Attenuation of microcirculatory disturbance after liver ischemia by newly synthesized inflammatory cytokine suppressor, FR167653.

BACKGROUND/AIMS: Inflammatory cytokines, such as interleukin-1 beta and tumor necrosis factor-alpha, which activate neutrophils, contribute to hepatic warm ischemia-reperfusion injury. However, the role of the cytokines in hepatic microcirculation immediately after reperfusion is still unclear. This study was carried out to investigate whether FR167653, a dual inhibitor of interleukin-1 beta and tumor necrosis factor-alpha, attenuates hepatic microcirculatory disturbance at the initial phase of reperfusion following liver ischemia.

METHODOLOGY

Adult mongrel dogs were subjected to 90 minutes of liver ischemia by a Pringle's maneuver under portosystemic bypass. The animals were divided into two groups: a control group (n = 10), subjected to hepatic warm ischemia only, and a FR167653 administered group (n = 5), which received 1 mg/kg/h FR167653 for 4 hours since 30 minutes before the ischemia to 2 hours after the reperfusion continuously.

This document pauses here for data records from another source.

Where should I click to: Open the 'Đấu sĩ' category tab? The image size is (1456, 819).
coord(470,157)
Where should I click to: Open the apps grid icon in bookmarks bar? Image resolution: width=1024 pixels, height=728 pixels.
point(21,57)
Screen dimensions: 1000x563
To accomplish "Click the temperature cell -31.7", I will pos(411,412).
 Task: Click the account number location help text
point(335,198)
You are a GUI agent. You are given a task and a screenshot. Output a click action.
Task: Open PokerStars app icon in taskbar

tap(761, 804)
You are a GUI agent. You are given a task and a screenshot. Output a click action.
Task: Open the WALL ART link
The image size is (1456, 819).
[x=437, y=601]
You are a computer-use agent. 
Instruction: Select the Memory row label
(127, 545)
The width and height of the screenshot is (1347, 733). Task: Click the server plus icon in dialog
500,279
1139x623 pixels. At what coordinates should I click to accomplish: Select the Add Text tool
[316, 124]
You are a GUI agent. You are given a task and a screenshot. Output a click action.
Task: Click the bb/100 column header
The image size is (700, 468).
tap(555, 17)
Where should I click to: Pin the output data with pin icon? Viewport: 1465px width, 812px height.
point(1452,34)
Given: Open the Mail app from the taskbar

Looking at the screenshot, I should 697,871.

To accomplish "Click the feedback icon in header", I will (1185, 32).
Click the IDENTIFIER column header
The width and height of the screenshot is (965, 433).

Seven days animal survival, hepatic tissue blood flow, liver function test, hepatic venous blood concentration of endothelin-1 and plasminogen activator inhibitor-1, liver tissue biochemistry, and histopathology were analyzed.

RESULTS

The treatment with FR167653 attenuated microcirculatory disturbance, lessened liver injury, enhanced adenine nucleotides resynthesis, and improved animal survival after liver ischemia. In addition, FR167653 significantly inhibited release of both endothelin-1 and plasminogen activator inhibitor-1 from the liver cells.

CONCLUSIONS

These results suggest that the inflammatory cytokines induce microcirculatory disturbance in the initial phase of reperfusion following liver ischemia.